Best Made Co.
A wooden handle and a piece of steel. It’s a design so foundational that it must be encoded deep within our DNA somewhere. For millennia it has shaped the landscape of human civilization, both as a tool and a weapon. But while the axe may be man’s earliest invention, it has lost almost all of its significance in the digital age.
Work is done with a mouse-click now, not with our hands. Our furniture and homes come pre-fabricated, and we warm ourselves with natural gas pumped to our doorsteps. Whether it’s good or bad, our survival no longer depends on being able to properly swing an axe.
It’s within this context that Best Made Co. and founder Peter Buchanan-Smith carved out a new purpose for this ancient tool. While it was once used as a way to conquer nature, Best Made Co. is hoping that the axe can be used to restore interest in the outdoors and to foster appreciation for the wild.
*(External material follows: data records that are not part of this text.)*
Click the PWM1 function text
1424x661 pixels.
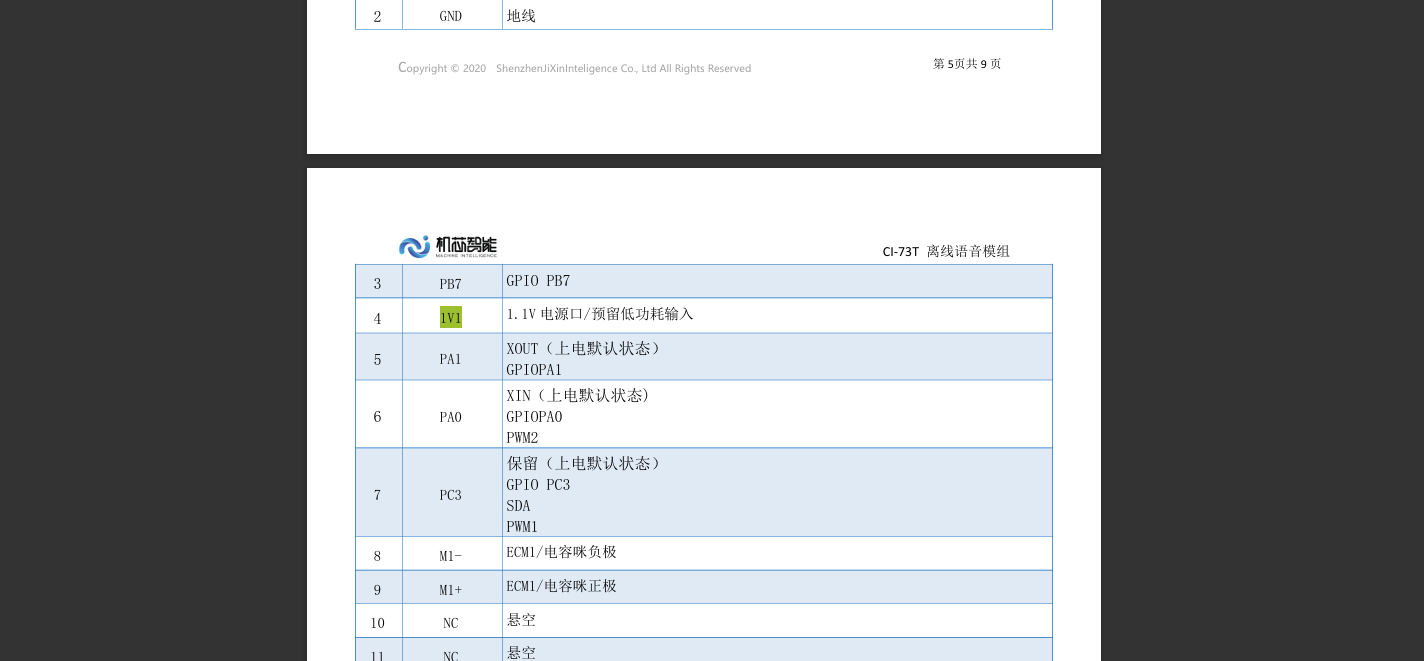522,527
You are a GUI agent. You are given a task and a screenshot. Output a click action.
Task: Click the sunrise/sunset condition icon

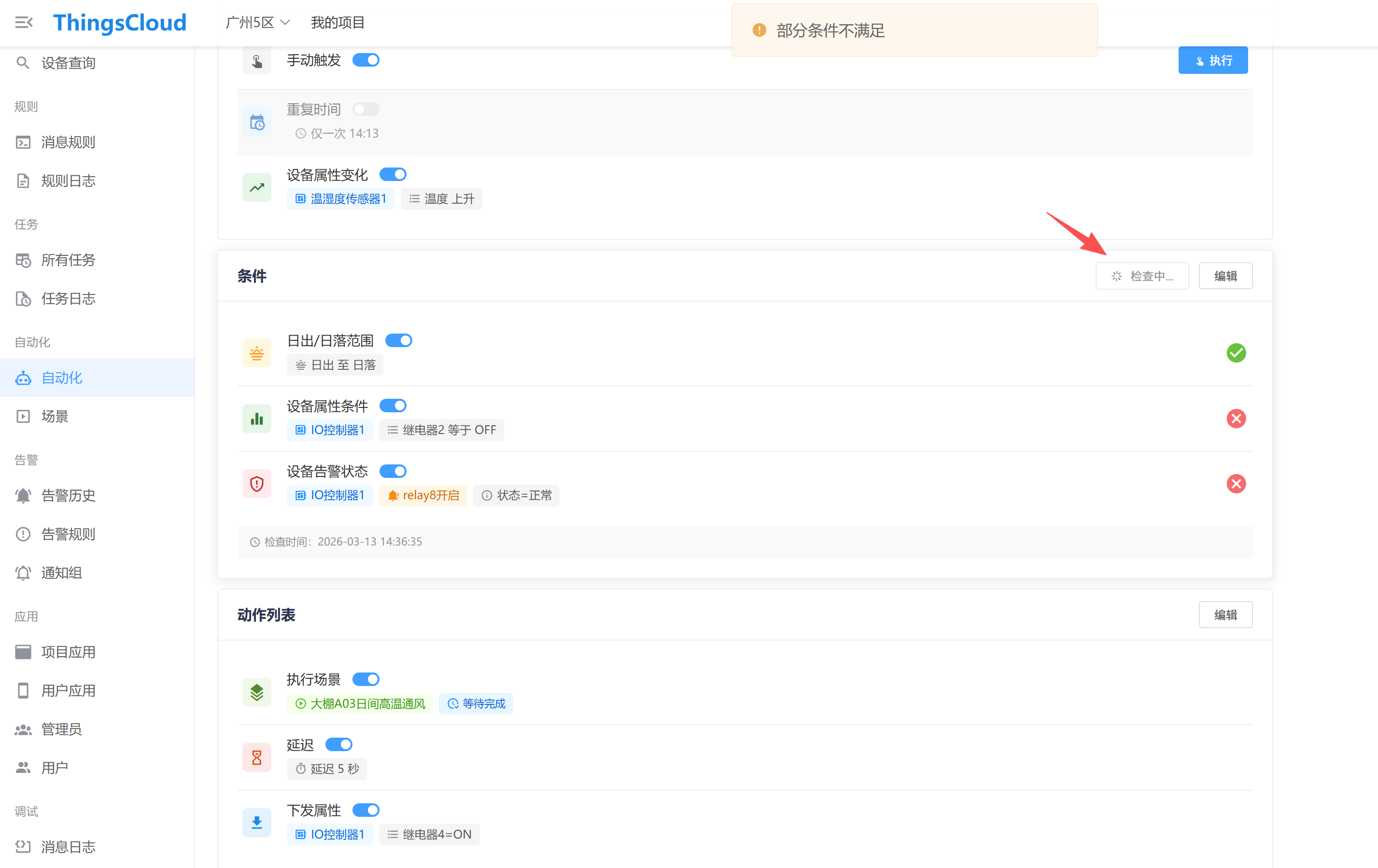(x=256, y=353)
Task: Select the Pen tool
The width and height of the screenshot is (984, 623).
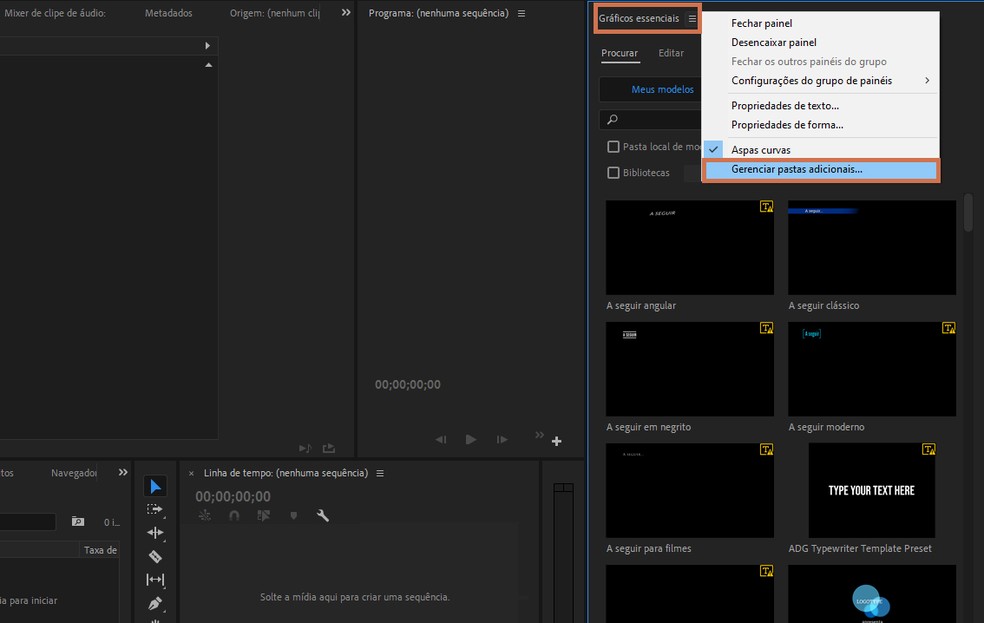Action: point(155,604)
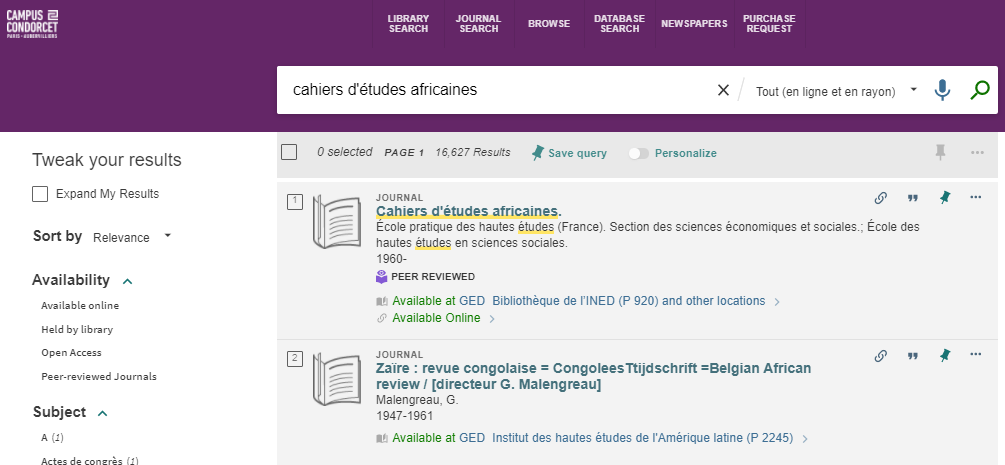Pin the Cahiers d'études africaines record

point(944,198)
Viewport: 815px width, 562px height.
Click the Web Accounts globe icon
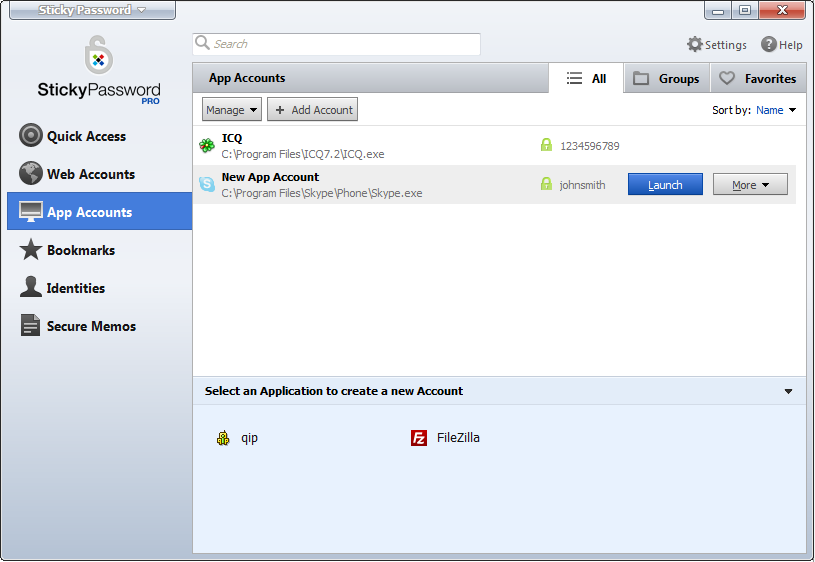[31, 174]
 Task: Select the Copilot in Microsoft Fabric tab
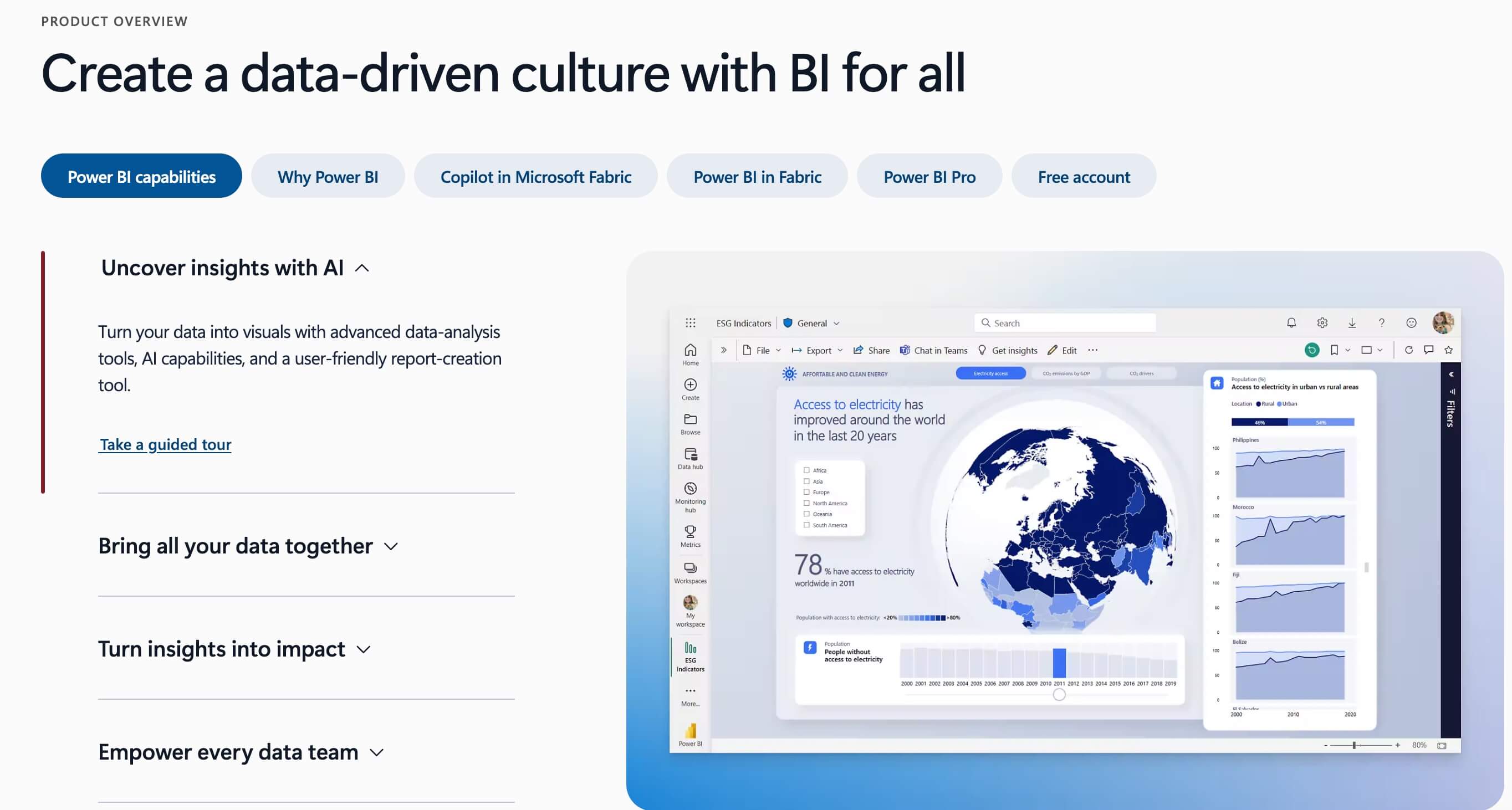pyautogui.click(x=535, y=176)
One look at a Best Made axe reveals that they’re not the common hardware store variety. Although they can be purchased unpainted, the axe handles are usually adorned with colorful, limited-edition paint jobs inspired by everything from presidents to maritime flags to avian celebrities. A designer by trade, founder Buchanan-Smith started painting the axes as a way to pay homage to the tools and spirit that they embody.
“The tradition of adorning tools is a long and storied one,” explains the Best Made website,” upon which we are proud to have cast a bold and fresh coat of paint.” Although Best Made axes have hung in the Saatchi Gallery in London, and are favorites of websites like Pinterest and Tumblr, they should not be mistaken as designer pieces. Each is hand-crafted and purpose-built to be the best axe on the market today.
The axe head (a Dayton pattern, for those aficionados out there) is drop forged in North Carolina by fourth-generation axe makers. The hickory handle comes from a secret source in the Appalachian mountains, and must be hand-carved to achieve the perfect curve. Final assembly and painting is done in Best Made’s Manhattan studio before it is packed in a wooden case and shipped to the customer.
The end result is a masterpiece that looks beautiful up on the wall, but calls out with raw energy to be carried off into the woods to do what it was designed for.
At first it all seems so contradictory. Axes are used to cut down trees, and this is supposed to encourage conservation? When you examine our modern relationship with nature, however, the mission of Best Made Co. makes more sense. Our urban lives have become so insulated from the natural ecosystem that we enjoy the illusion of being totally independent of it.
We breathe air-conditioned air, drink spring water from plastic bottles, and stare at an ever-growing number of iDevices without ever having to consider the impact it all has on the environment.
Nature is always “out there” and conservation is just something that gets discussed over craft beer at the corner pub. It’s easy to lose sight of how inseparable our lives are from the natural world, not just materially but mentally and emotionally as well. Take an axe into the woods and you are quickly reminded of this deep connection with nature. Whether clearing a patch of forest or chopping firewood, there’s nothing vague about the impact you are having on the environment. You learn to appreciate the resources available to you, and work to sustain them for future generations.
Rather than inducing customers to level every tree in sight, Best Made Co. and their axes foster stewardship and appreciation for the natural world.
Since 2010 Best Made Co. has slowly expanded their product line to include Japanese hatchets, rare and limited edition books, and organic maple syrup. While they may not relate directly to the axes that helped build the company, all their products embody the principles of quality design and craftsmanship, simplicity, and appreciation for the environment.
The Best Made team also operates a blog that recounts their adventures in “Lumberland”, their secret wooded getaway in upstate New York. There’s no question, however, that the axe still remains at the core of the Best Made community. The company’s most recent project has been to teach axe restoration techniques so that the tools of a bygone era can be brought back to life and put back to work.
A wooden handle and a piece of steel. That may be all an axe is, but at Best Made Co. it seems to represent a whole lot more than that.